■ Task list:
a) List each group for which the passage on uterine tachysystole gives an adjusted odds ratio, along with that ratio.
b) Continue the passage on uterine tachysystole from its last sentence.
++++ Passage to read
Serious effects may result in hypoxic babies that suffer through uterine tachysystole such as cerebral palsy, organ damage, acidemia/acidosis, brain damage and death. Some of these consequences may be life-long for the mother or the fetus. Newborns born to mothers that experiences tachysystole were two times as likely to be admitted into NICU. There are also risks that are posed to the mother as well resulting from UT including increased C-section rates, cervical laceration, placental abruption or uterine rupture (for women with history of C-sections), infection, antepartum or postpartum hemorrhage, increased risk of amniotic fluid embolism, and death.

== Epidemiology ==
A study of 890 patients revealed that about 11.1% of the sample had a minimum of one episode of uterine tachysystole with the incidence being higher in non-whites. The adjusted odds ratio for UT in Hispanics was about 1.66 with a 95% confidence interval of 1.28-2.05, 1.58 for African Americans with a 95% confidence interval of about 1.05-2.38, and 1.51 for Asians with a 95% confidence interval of about 1.13-2.0. The subjects in the study with uterine tachysystole had a higher usage of epidural analgesia with 62.2% of those with UT having taken an epidural compared to the 40.9% of the subjects in the group without UT having taken an epidural ( p < 0.001). Uterine tachysystole was found in higher rates among women who had yet to have previously born a viable child as well as in women carrying heavier fetuses.
++++++++
++++ Data for analysis
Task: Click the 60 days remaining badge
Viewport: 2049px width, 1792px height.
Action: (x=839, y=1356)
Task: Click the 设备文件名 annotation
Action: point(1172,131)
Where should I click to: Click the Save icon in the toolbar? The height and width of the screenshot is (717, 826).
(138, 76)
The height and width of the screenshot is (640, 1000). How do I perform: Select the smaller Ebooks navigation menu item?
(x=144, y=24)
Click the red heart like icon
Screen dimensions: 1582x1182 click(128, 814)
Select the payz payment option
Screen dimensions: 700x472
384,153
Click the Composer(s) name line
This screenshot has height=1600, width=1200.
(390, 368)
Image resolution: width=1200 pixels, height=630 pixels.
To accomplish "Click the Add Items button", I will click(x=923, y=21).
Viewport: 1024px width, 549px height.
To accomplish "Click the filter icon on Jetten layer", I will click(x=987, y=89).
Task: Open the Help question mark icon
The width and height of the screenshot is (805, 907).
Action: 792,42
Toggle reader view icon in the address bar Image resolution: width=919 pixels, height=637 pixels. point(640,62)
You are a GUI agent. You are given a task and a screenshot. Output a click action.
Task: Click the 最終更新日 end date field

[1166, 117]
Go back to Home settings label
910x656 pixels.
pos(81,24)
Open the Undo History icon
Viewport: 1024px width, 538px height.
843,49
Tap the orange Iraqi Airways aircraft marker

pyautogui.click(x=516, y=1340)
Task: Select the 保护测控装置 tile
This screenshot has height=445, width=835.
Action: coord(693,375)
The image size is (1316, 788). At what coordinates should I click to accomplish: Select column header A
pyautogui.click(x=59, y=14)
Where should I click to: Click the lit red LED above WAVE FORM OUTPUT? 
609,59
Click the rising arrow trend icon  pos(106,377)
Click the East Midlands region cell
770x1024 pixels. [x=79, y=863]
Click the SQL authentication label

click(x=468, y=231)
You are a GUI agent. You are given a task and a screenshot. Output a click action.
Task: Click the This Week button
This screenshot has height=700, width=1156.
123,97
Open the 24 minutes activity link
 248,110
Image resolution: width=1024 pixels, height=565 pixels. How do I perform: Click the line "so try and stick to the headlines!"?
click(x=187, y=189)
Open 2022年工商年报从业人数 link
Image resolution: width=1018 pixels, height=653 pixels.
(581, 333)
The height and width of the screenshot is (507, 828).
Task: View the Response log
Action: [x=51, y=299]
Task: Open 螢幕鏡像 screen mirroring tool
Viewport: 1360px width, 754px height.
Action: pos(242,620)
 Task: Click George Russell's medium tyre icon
++++++++
■ Outputs in order:
a)
Hispanics: about 1.66
African Americans: 1.58
Asians: 1.51

b)
== Research directions ==
Further research is needed on uterine tachysystole with larger sample sizes of women. Future directions of research may include the measure of clinically relevant outcomes for the mother and the baby resulting from uterine tachysystole such as death, well-being, and safety of the mother and/or the baby. Future research on the administration of misoprostol is needed so that this medication may be able to be safely administered to induce labor while simultaneously minimizing the risk of developing uterine tachysystole.